FRANKFURT — Analysts say European Central Bank head Mario Draghi is preparing a new shot of stimulus to prop up economic growth and inflation, though doubts are growing about whether central banks like the ECB and the U.S. Federal Reserve can save the global economy by themselves.
The ECB is expected to cut a key interest rate Thursday and could take additional steps including launching bond purchases to pump newly created money into the economy.
Some ECB officials have questioned how much good another large blast of stimulus will do. Uncertainty about how far the bank will go at Draghi’s next-to-last meeting sets up a dramatic finale to his eight-year term as head of the monetary authority for the 19 countries that use the euro.
Draghi gave clear hints in a speech in June and after the bank’s last meeting July 25 that more action was on the way to counter a slowdown in economic growth blamed in large part on the U.S.-China trade dispute, which has unsettled companies worldwide.
Analysts think the ECB will cut the rate on deposits that it takes from commercial banks from a current minus 0.4% to minus 0.5% or even minus 0.6%.
The unusual negative rate, in effect a penalty aimed at pushing banks to lend spare cash rather than let it pile up overnight at the central bank, suggests how stretched monetary policy has become in the wake of the Great Recession.
Beyond that, the ECB’s 25-member governing council could extend its current promise not to raise rates before mid-2020.
And it could decide to resume bond purchases that were stopped in December before economic data took a turn for the worse.
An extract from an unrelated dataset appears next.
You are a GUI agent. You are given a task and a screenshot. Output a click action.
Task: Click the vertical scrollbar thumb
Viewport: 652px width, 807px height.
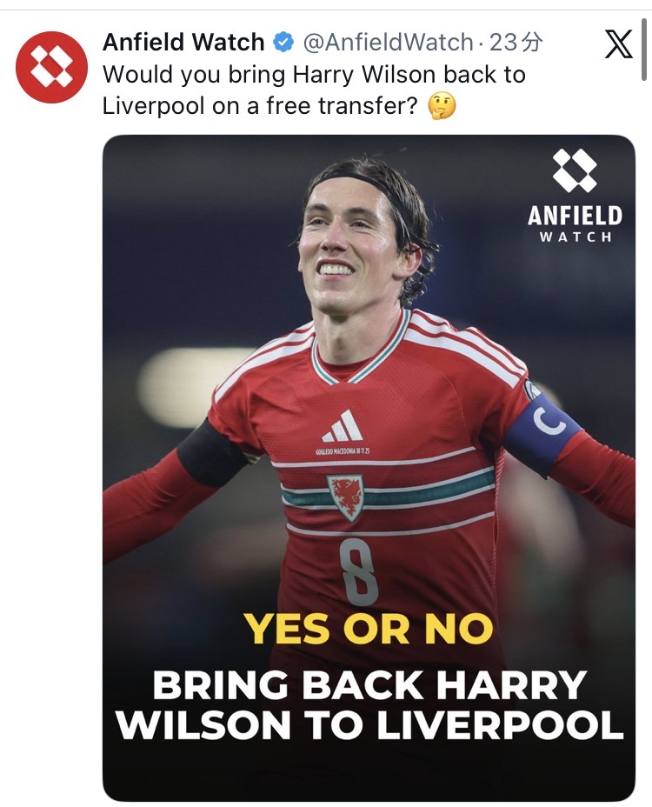[644, 50]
Florian Hense, an analyst from Berenberg bank, said the ECB could purchase 30 billion euros ($33 billion) in government and corporate bonds a month for at least 12 months.
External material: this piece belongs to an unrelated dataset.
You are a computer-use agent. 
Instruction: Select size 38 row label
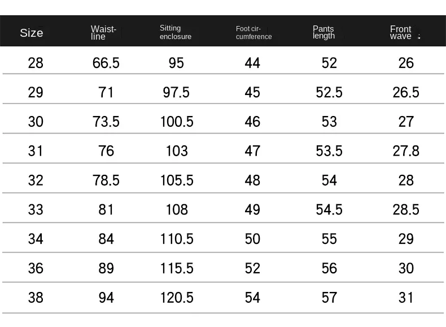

The bank purchased 2.6 trillion in bonds ($2.9 trillion) over almost four years, a step that drives up bond prices and drives down interest yields, since prices and yields move in opposite direction. Anticipation of more purchases has driven government bond yields across Europe below zero, meaning governments get paid to borrow and investors are willing to pay for a safe place to stash their money.